Psalm 93, Daniel 7:9-10, 13-14, Revelation 1:4b-8, John 18:33-37
Today in the Anglican Church we observe the feast of Christ the King, honouring Jesus Christ as lord over all creation. Our readings draw focus on the idea of Christ as King and in doing so offer us a challenge. They challenge our ideas about what kingship is, and they also challenge our understanding of truth.
Our reading today from the Gospel of John includes the famous scene where the Roman Governor, Pontius Pilate, questions Jesus about whether he is ‘king’ of the Jews. This moment is also repeated in the synoptic gospels of Matthew, Mark and Luke, and Jesus’ reply in all four Gospels is well known: “Do you ask this on your own, or did others tell you about me?” Unlike the synoptic Gospels however, in our reading today from this initial question and counter-question, the questioning continues– making this following dialogue unique to the Gospel of John. Here John records another statement by Jesus regarding the origin of his kingdom and the clearly drawn distinction between that kingdom and the world. Jesus’ identity as king dominates John’s narrative from here through to Jesus’ crucifixion.
Pilate, who is obsessed with one word, “King”, and with only one meaning – that of power - follows the questioning with the rejoinder ‘So you are a king?” to which Jesus replies, “You say that I am a king. For this I was born, and for this I came into the world, to testify to the truth. Everyone who belongs in the truth listens to my voice.”

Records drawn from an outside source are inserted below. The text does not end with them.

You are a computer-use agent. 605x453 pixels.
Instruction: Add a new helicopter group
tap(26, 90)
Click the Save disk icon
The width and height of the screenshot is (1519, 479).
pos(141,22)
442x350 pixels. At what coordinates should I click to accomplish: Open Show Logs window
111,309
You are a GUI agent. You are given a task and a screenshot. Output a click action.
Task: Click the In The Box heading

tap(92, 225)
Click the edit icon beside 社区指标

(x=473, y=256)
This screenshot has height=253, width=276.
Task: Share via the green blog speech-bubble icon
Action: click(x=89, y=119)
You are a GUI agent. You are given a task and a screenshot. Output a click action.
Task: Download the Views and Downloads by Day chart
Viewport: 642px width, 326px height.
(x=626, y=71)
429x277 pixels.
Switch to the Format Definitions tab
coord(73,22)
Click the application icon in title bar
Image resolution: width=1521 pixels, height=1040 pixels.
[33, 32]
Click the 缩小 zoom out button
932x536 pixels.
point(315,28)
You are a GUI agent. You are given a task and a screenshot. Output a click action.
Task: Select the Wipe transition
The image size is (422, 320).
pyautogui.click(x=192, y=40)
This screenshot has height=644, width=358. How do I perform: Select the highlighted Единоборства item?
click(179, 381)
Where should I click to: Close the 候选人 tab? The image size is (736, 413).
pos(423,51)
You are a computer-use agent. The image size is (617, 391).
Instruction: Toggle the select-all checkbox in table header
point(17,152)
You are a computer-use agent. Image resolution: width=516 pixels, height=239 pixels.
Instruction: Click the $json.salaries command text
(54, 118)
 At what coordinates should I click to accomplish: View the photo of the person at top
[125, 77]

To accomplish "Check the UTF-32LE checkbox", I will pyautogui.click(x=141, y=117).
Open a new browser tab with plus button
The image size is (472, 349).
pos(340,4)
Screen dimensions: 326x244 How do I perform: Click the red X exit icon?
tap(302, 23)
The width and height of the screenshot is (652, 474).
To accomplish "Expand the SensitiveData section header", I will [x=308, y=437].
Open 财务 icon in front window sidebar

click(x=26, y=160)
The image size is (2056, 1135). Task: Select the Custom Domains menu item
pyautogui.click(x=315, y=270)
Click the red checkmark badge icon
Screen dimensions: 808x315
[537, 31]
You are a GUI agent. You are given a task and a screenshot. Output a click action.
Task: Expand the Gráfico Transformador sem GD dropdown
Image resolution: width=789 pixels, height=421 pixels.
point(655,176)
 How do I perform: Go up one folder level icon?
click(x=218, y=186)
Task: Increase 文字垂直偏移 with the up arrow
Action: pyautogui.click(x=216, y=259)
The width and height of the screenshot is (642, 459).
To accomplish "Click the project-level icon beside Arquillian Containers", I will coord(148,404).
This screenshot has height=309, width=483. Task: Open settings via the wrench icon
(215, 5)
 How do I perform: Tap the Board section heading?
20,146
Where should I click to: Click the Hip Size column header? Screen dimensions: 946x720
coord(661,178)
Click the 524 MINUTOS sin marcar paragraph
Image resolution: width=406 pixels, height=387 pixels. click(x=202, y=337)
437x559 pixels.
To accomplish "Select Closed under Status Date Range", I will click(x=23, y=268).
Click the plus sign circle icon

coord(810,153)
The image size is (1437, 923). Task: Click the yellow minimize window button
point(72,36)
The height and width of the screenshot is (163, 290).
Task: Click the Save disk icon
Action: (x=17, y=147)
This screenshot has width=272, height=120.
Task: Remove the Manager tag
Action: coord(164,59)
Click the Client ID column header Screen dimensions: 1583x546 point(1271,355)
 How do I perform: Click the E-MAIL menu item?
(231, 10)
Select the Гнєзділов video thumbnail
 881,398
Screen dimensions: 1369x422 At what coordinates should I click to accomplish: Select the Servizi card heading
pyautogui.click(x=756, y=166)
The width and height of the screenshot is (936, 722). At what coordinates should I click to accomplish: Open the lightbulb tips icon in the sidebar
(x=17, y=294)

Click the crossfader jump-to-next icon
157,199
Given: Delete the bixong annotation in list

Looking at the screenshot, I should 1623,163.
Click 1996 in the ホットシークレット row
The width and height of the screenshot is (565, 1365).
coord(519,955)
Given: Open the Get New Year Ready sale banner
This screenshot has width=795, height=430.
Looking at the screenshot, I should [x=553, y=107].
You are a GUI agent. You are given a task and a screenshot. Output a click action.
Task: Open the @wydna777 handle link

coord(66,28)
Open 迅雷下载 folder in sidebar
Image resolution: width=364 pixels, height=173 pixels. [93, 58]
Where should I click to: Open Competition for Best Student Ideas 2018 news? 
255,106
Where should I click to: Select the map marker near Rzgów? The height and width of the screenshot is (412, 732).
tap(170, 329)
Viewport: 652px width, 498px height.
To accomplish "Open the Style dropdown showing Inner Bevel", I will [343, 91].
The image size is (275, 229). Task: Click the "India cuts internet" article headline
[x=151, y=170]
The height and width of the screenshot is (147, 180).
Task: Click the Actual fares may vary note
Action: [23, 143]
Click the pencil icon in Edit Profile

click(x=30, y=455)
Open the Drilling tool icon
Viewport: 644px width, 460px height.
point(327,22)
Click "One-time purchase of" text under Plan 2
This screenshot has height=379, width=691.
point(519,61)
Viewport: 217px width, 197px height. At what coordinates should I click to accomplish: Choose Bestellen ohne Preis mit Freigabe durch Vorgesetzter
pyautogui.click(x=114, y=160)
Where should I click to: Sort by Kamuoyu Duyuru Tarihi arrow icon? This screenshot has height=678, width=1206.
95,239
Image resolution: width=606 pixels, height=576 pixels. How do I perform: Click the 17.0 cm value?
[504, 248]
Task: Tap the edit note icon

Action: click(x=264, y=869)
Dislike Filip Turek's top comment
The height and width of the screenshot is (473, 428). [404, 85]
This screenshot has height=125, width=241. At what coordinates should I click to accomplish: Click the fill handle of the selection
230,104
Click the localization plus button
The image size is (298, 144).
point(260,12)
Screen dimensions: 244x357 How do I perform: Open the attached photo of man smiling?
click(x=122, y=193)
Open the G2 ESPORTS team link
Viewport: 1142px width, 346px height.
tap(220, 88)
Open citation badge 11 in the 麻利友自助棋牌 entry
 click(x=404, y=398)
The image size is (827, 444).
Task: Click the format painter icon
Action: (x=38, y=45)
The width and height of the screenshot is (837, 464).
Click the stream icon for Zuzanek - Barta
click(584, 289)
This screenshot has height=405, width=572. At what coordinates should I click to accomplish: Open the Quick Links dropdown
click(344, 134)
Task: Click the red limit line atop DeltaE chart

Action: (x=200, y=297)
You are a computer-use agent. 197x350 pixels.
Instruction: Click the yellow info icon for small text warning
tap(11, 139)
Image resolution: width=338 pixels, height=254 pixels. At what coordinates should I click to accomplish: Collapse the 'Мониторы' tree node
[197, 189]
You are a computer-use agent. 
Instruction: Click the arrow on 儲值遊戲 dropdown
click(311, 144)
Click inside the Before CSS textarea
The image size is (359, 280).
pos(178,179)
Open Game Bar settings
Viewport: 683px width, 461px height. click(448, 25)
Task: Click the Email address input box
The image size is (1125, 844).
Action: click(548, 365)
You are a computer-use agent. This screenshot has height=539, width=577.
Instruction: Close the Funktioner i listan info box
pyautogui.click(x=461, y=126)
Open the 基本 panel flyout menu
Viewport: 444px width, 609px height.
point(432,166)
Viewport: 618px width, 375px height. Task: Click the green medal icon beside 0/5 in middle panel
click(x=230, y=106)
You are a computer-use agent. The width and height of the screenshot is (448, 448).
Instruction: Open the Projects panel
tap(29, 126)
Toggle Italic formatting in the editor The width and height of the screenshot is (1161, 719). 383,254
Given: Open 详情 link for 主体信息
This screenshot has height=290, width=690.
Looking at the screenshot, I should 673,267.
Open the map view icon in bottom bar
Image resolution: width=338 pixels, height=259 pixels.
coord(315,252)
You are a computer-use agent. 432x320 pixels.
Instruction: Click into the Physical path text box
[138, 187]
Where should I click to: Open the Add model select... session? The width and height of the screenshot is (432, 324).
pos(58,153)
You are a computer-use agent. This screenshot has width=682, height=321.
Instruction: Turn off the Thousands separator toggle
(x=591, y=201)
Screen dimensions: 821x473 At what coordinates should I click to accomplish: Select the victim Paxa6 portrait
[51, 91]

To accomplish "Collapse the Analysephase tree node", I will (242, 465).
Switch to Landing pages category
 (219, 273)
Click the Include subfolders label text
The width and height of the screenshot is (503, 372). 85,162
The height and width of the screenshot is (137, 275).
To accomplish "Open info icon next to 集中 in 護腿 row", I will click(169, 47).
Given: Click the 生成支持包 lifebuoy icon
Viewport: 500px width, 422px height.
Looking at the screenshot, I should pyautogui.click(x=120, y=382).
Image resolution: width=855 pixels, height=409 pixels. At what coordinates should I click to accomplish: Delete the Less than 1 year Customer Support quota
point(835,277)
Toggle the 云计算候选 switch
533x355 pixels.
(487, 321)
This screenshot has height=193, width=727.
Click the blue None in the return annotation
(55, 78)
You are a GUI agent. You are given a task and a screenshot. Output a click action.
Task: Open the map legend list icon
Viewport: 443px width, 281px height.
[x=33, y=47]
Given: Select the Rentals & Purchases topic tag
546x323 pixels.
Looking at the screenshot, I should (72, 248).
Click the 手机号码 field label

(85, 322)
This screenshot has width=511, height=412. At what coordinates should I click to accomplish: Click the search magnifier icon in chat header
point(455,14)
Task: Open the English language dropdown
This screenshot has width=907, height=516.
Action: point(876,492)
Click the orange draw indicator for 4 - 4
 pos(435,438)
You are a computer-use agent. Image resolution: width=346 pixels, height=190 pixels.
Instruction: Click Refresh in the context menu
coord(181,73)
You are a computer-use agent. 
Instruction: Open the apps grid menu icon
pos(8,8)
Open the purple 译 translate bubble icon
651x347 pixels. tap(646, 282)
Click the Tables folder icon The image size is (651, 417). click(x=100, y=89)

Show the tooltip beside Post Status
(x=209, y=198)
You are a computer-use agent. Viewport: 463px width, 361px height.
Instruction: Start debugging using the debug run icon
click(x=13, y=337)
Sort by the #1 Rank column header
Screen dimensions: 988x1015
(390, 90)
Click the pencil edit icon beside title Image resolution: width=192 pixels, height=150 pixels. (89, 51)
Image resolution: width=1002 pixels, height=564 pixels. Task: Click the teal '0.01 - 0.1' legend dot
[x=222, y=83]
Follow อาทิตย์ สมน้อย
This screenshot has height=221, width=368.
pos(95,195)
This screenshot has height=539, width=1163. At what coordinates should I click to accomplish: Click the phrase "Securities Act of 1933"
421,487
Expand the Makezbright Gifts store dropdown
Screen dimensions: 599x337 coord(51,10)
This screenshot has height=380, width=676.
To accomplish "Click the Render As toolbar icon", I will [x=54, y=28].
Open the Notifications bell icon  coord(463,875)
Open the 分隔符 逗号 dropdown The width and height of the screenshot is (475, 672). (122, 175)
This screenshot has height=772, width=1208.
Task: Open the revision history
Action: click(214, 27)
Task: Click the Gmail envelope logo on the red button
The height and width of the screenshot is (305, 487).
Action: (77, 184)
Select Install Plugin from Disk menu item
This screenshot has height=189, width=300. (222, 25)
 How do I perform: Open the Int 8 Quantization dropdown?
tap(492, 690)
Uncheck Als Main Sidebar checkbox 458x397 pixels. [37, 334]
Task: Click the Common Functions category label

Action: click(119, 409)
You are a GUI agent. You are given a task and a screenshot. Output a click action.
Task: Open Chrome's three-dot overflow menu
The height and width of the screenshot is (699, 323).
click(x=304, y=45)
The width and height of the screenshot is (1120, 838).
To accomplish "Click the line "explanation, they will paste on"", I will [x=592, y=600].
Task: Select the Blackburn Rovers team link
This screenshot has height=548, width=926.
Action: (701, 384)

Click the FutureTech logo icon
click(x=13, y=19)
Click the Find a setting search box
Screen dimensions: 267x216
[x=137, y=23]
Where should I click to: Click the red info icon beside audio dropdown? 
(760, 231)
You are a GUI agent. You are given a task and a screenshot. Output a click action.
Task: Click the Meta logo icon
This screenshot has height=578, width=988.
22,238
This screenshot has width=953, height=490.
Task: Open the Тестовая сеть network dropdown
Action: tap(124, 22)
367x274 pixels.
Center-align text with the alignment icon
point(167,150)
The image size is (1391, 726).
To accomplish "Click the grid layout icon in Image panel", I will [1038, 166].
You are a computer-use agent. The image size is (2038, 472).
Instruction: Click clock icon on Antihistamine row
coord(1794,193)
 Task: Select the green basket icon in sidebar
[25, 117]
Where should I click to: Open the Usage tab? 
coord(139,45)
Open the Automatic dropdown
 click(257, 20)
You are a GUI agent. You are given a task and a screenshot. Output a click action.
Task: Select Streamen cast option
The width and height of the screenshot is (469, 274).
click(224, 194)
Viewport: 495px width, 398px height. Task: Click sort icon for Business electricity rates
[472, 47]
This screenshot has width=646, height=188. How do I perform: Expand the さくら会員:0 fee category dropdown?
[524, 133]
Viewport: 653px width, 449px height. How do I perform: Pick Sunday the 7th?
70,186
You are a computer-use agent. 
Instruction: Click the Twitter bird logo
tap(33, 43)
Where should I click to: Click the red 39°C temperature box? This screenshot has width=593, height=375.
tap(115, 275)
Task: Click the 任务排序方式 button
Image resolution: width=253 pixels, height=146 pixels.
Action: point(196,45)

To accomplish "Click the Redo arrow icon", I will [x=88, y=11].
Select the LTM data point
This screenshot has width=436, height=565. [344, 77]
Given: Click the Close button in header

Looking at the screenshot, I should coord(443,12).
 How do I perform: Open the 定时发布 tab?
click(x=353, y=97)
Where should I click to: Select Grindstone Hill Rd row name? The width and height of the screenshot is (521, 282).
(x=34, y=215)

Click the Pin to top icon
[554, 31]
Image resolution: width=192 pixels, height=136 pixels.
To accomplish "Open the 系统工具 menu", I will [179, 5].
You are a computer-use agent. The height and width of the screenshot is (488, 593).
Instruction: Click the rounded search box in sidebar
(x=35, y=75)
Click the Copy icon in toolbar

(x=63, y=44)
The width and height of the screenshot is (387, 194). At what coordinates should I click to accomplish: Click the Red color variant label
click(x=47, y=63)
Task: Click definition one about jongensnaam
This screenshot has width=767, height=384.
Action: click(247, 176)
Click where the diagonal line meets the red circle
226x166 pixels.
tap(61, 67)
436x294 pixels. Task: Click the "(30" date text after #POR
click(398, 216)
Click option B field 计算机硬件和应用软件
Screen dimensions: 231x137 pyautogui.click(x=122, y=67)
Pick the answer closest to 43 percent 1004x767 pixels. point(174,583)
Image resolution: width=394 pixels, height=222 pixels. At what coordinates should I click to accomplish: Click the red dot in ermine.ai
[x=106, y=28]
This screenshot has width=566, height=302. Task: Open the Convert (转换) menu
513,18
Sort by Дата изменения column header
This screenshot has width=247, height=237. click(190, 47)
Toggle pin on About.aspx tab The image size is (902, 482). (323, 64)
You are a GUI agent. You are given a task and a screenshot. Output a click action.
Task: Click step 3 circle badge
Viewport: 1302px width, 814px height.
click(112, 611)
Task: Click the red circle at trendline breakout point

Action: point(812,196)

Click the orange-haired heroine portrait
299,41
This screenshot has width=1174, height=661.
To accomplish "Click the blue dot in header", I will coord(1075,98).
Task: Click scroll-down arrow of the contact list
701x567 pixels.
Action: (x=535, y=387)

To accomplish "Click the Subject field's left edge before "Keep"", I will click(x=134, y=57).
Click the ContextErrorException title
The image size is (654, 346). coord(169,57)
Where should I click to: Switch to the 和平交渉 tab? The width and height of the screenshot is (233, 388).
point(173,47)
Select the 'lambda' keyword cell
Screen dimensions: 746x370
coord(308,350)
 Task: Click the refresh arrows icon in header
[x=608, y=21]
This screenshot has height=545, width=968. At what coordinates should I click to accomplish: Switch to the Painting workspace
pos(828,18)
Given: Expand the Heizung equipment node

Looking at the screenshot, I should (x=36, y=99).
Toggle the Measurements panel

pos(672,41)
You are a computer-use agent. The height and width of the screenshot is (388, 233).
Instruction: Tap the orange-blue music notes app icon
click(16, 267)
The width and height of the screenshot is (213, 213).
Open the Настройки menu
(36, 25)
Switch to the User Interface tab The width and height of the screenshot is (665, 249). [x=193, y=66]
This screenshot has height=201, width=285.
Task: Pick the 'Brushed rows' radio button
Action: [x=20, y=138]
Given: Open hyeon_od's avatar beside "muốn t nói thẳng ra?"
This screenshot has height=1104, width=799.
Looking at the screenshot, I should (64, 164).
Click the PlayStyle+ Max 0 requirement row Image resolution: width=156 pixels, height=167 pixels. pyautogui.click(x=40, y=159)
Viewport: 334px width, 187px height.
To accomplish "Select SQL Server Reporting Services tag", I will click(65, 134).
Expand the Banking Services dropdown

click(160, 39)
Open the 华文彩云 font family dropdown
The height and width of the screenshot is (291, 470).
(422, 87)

Our lectionary gospel reading ends here, but what comes next is one of the most famous sayings from scripture. In verse 38 Pilate replies: “What is truth?
It’s a good question for us to ask ourselves today as we mark Christ the King, which as well as honouring Jesus as lord of all creation, also marks the end of the Christian year. New Year’s Eve, if you like, in the church Calendar, a week of time before the new Christian Year begins with the First Sunday of Advent.
I doubt we will launch into Auld Lang Syne and no fireworks will be set off, but we may reflect on the past year, a year of lament and also of hope and looking to the new as we emerge from the pandemic. A time to prayerfully ask ourselves, where have we been? where are we going? and what is our truth as a church here in Kew, and individually?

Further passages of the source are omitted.